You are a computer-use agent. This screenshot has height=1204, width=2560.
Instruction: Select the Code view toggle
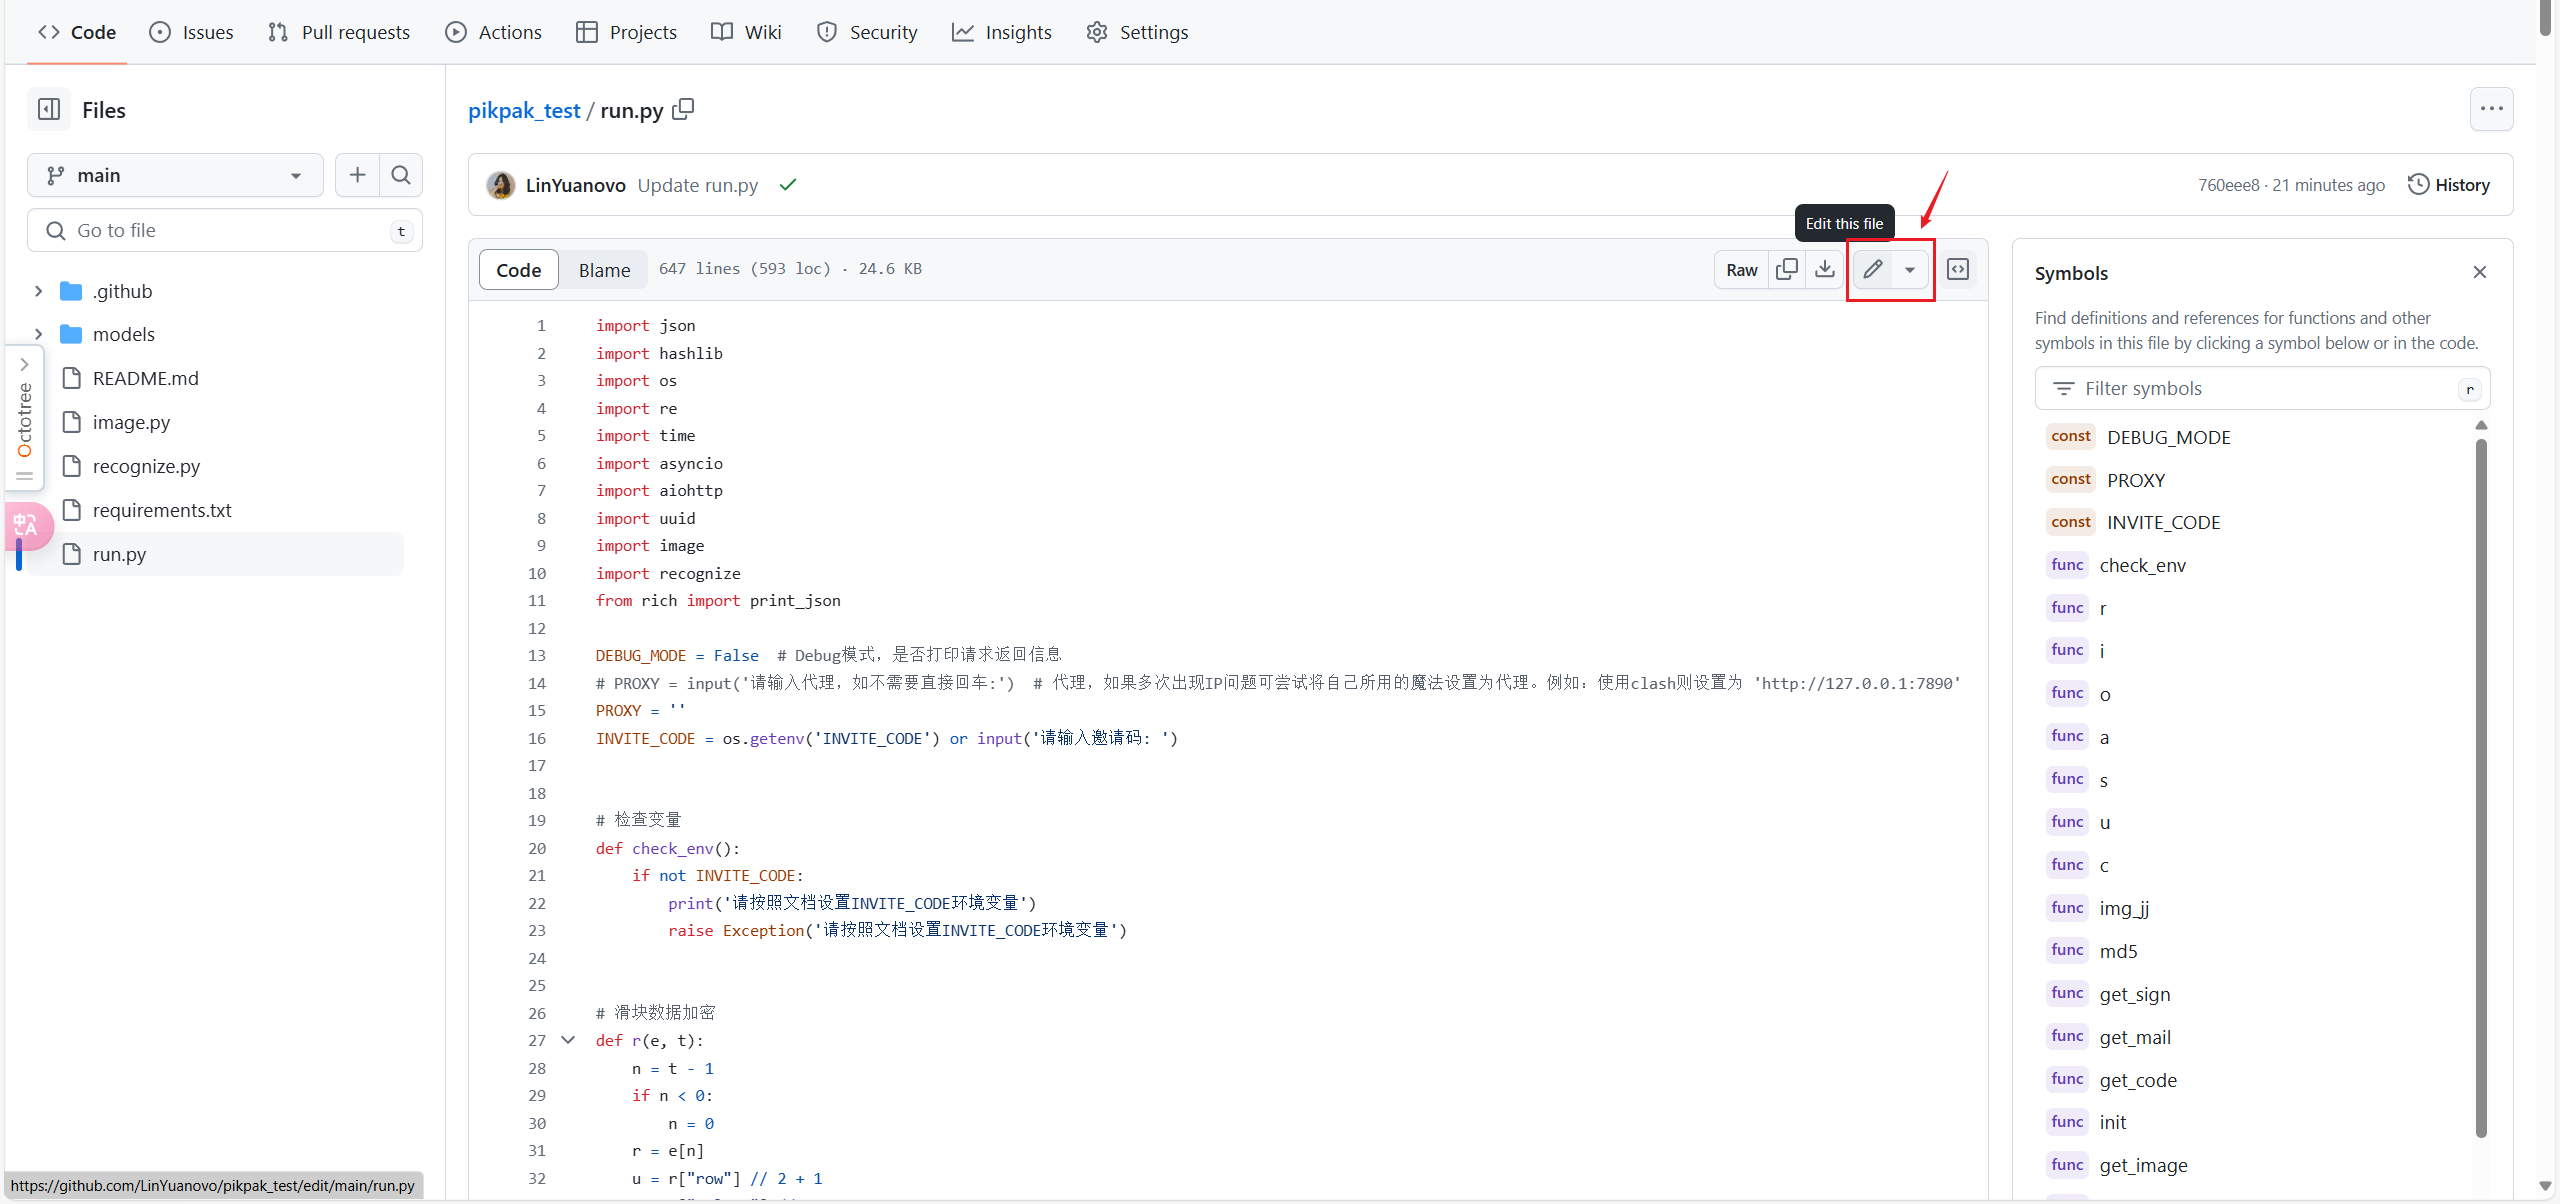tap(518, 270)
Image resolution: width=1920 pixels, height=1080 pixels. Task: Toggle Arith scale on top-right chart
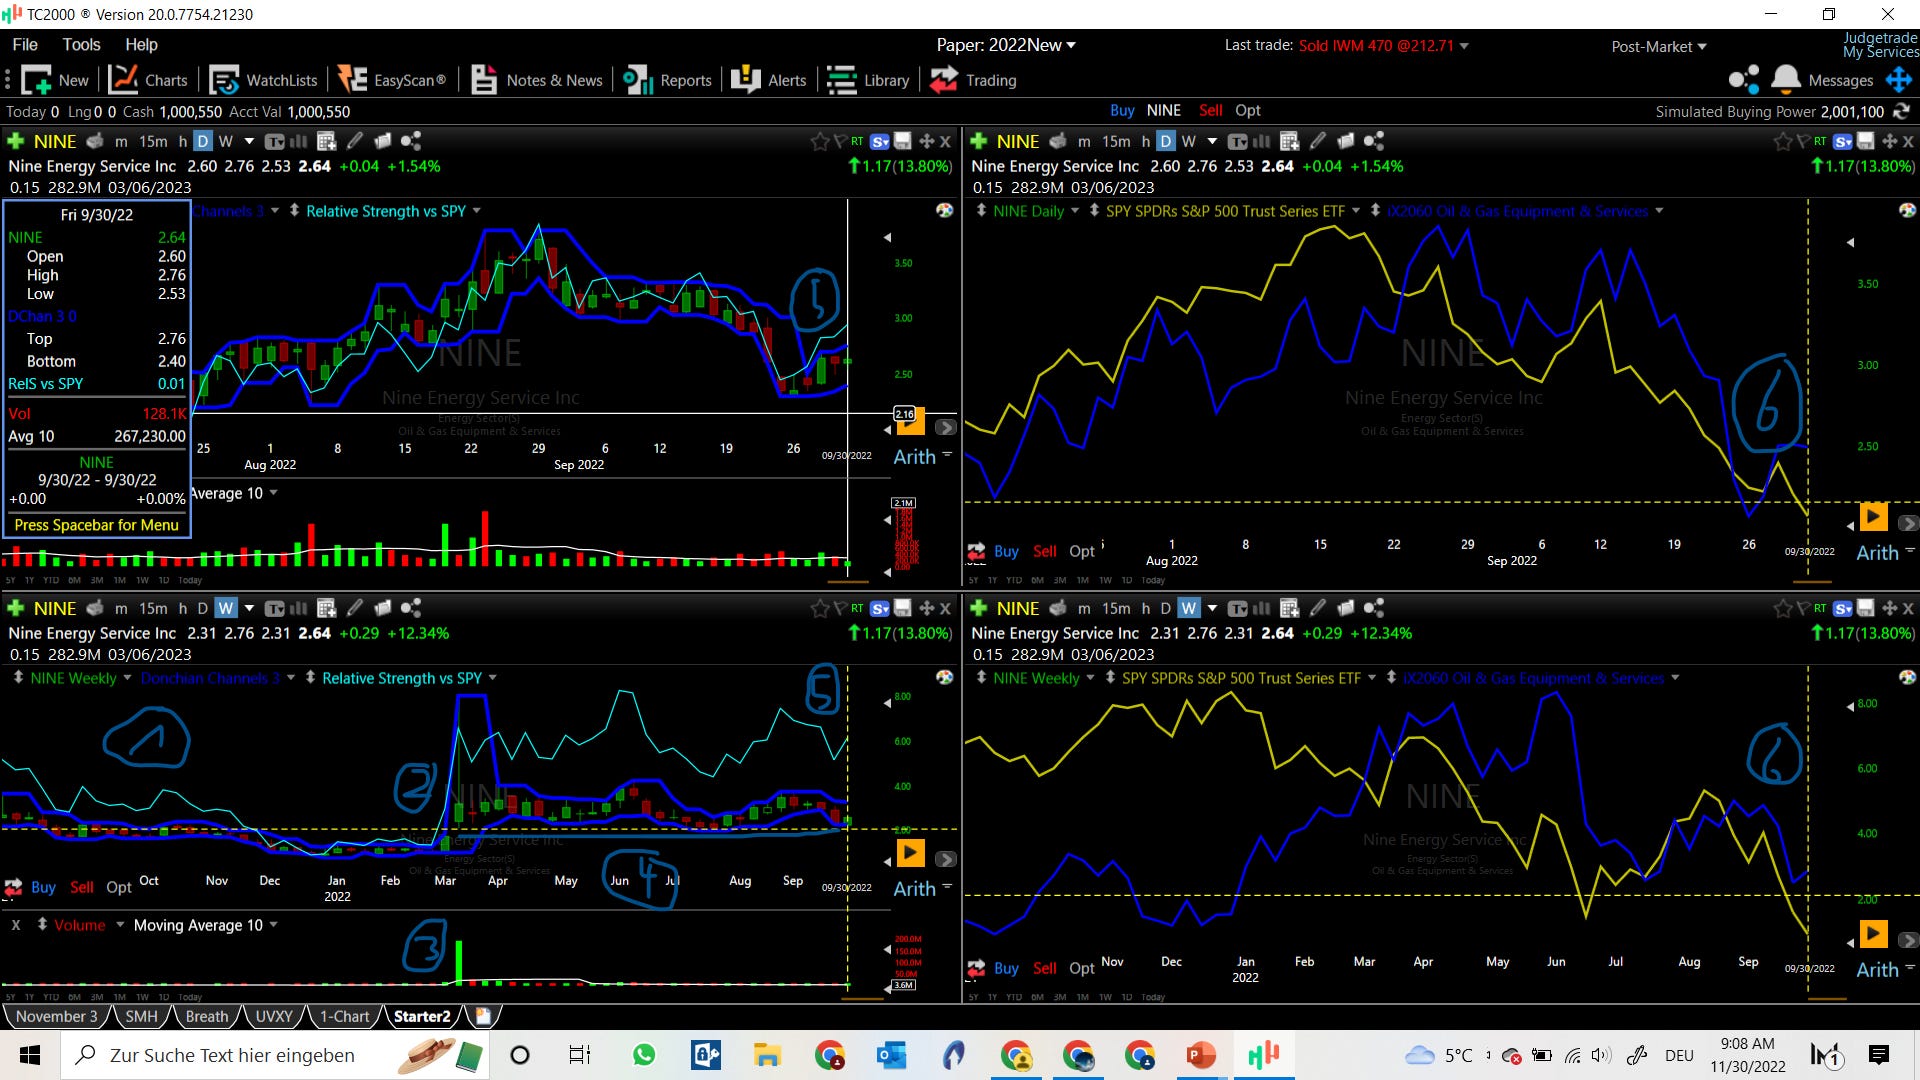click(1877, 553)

> Exercise
Give the data above back unchanged, except for the pictures.

> Reply
You are a computer-use agent. This screenshot has height=1204, width=2560.
Instruction: Select the Code view toggle
tap(518, 270)
Image resolution: width=1920 pixels, height=1080 pixels. Task: Toggle Arith scale on top-right chart
click(1877, 553)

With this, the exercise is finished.